On August 28, 2007, the Court of Appeal acquitted Truscott of the charges. Truscott's defence team had originally asked for a declaration of factual innocence, which would mean that Truscott would be declared innocent, and not merely unable to be found guilty beyond a reasonable doubt. Although they issued the acquittal, the court said it was not in a position to declare Truscott innocent of the crime. "The appellant has not demonstrated his factual innocence," the court wrote. "At this time, and on the totality of the record, we are in no position to make a declaration of innocence." Within the Court's 2006 judgement, as they reviewed the evidence against Truscott, the Court wrote that "In these circumstances, we cannot say that an acquittal is the only reasonable verdict."

Attorney General of Ontario Michael Bryant apologized to Truscott on behalf of the provincial government, stating they were "truly sorry" for the miscarriage of justice.

Many, including Harper's family, have never thought that Truscott was innocent of the murder, and in July 2008 Harper's brother described Truscott's compensation package as "a real travesty" and indicated he would not inform their father for fear the news would upset him.

==Cultural aspects==
The 1975 film, directed by Murray Markowitz, called Recommendation for Mercy, was based fully on the Truscott case, though different names were introduced into the plot. Andrew Skidd starred.

The plot of Ann-Marie MacDonald's 2003 novel The Way the Crow Flies is based on a fictionalized version of the Truscott case, and the surrounding community's reaction to the incident. MacDonald herself was raised in the same region, during the same time period as the Truscott case.

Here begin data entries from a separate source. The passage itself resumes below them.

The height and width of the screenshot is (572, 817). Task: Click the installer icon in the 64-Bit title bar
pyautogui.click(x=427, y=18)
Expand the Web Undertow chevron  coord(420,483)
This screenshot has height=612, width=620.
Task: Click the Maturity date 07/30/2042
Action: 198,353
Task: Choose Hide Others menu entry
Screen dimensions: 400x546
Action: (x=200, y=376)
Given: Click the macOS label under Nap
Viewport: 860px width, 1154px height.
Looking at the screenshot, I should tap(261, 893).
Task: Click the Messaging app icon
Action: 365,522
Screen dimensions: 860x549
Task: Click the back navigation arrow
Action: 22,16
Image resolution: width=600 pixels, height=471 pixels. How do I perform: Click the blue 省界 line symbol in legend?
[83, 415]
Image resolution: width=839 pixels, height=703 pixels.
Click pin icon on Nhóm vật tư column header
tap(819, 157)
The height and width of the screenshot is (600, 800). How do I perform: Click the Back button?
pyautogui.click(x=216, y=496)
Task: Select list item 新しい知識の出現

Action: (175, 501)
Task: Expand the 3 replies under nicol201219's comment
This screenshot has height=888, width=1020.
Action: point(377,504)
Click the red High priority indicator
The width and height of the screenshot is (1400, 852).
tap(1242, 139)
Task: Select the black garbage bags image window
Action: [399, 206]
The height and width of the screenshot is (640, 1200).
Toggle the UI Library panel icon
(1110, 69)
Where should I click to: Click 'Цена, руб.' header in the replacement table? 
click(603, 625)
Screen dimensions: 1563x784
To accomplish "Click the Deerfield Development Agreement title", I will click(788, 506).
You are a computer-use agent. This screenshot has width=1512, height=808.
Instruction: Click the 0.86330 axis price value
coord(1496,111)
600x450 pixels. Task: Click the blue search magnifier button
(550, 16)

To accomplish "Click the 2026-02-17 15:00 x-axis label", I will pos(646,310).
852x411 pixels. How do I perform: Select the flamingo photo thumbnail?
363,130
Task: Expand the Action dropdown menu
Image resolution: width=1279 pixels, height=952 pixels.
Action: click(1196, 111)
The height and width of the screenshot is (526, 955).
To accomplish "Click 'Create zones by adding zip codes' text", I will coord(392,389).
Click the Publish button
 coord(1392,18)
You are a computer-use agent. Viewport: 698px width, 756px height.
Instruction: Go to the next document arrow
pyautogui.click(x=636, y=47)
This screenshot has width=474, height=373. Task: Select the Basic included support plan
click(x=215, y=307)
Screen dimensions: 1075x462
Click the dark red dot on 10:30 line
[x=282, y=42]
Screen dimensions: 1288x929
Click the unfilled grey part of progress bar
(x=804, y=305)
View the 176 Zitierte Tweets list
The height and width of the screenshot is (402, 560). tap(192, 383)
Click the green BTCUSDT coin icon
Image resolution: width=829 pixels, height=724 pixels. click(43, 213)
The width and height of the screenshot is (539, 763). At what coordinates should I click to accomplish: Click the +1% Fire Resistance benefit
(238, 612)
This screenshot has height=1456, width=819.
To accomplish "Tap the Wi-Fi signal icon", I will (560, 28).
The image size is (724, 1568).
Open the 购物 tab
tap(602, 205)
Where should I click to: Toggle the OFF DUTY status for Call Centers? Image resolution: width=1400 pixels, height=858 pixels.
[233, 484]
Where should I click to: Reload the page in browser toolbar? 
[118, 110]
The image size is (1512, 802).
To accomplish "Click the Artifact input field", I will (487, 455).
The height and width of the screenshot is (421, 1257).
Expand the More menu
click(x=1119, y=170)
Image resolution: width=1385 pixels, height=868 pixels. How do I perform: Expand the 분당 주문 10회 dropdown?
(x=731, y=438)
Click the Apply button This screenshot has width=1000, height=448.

In protest of the harsh sentence, notable Canadian writer Pierre Berton wrote a poem, Requiem for a Fourteen-Year-Old.

Canadian rock band Blue Rodeo recorded a song, "Truscott", which referenced the case, on their 2000 album The Days in Between.

Laurier LaPierre, co-host of a CBC news show, This Hour Has Seven Days, was fired after shedding a tear in response to an interview with Truscott's mother, Doris. LaPierre's reaction – quickly wiping away tears under one eye and speaking in a shaky voice – infuriated CBC president Alphonse Ouimet. The president, already a critic of Seven Days, took it as proof that LaPierre was "unprofessional". The popular show was cancelled, and the other co-host, Patrick Watson, was also fired over the incident.

The case was dramatized in a 1993 episode of the CBC drama anthology series Scales of Justice, with Zachary Ansley playing Truscott in reenactments of both Truscott's original trial and his first Supreme Court appeal.

A play called Innocence Lost, written by Beverley Cooper and based on Truscott's conviction, was featured at the Blyth Festival Theatre in Blyth, Ontario during the summer 2008 season. It was a finalist for the Governor General's Award for English-language drama in 2008. The play was remounted again in the company's 2009 season and was again playing in 2013 in various Ontario localities including Toronto, Ottawa and at London Community Players in London. Its Western Canadian premiere was at Langara College's Studio 58 in 2014.

The 2020 film Marlene tells the story of the Steven Truscott (Greg Bryk) case and how his wife Marlene Truscott (Kristin Booth) worked tirelessly to clear her husband's name by exposing lies, cover-ups, and police mishandling of the case.

In 2024, it was revealed that, prior to her death, Canadian author and Nobel Laureate Alice Munro had suspected her husband Gerald Fremlin may have been involved in Lynne Harper's murder.